= Monastery of San Giuseppe, Mogliano =

Convent in Italy

The Monastery of San Giuseppe is a Roman Catholic cloistered female convent located in Via Regina Margherita #8 at the town limits of Mogliano, province of Macerata, in the region of Marche, Italy.

==History==
The monastery was built in 1630 by the Benedictines of Monte Cassino, and they remained here for nearly two centuries. In 1855, the convent was assigned to the sisters of the order of San Giuseppe di Torino (Suore di San Giuseppe di Torino), a small religious order who still occupy the facility in 2016. The convent, refurbished in 1777, is partially cloistered and thus the paintings found on the doors of the nun's rooms with saints above and landscapes below are not generally open to the public.

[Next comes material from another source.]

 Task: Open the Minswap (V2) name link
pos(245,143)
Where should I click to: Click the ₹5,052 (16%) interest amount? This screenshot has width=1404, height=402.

The adjacent church of Santi Crisogono e Benedetto was decorated in a late-Baroque style. The wood ceiling has framed squares (cassetoni) with carved decoration. The main altar is elegantly built with colored marble and gilded wood frames and statuary. The church of San Crisogono once was located inside the castle of Montechiaro. The castle was located between the town of Mogliano and Corridonia. Destroyed in the 14th-century, the castle church's title was transferred to this church. After the erection of the adjacent Benedictine nunnery, and by 1652, the church was being designated in documents with the names of the two saints, Crisogono and Benedict.

Refurbishments of the church took place in the 17th century with new stucco work and a decorated organ loft. The hemicircular apse marble pilasters and the gilded statues of St Benedict and Santa Scolastica were added in this period. The church has a 16th-century main altarpiece depicting the Madonna and Child with Saints James Major, Lucy, Catherine, and Crisogono attributed to followers of Giovanni Bellini.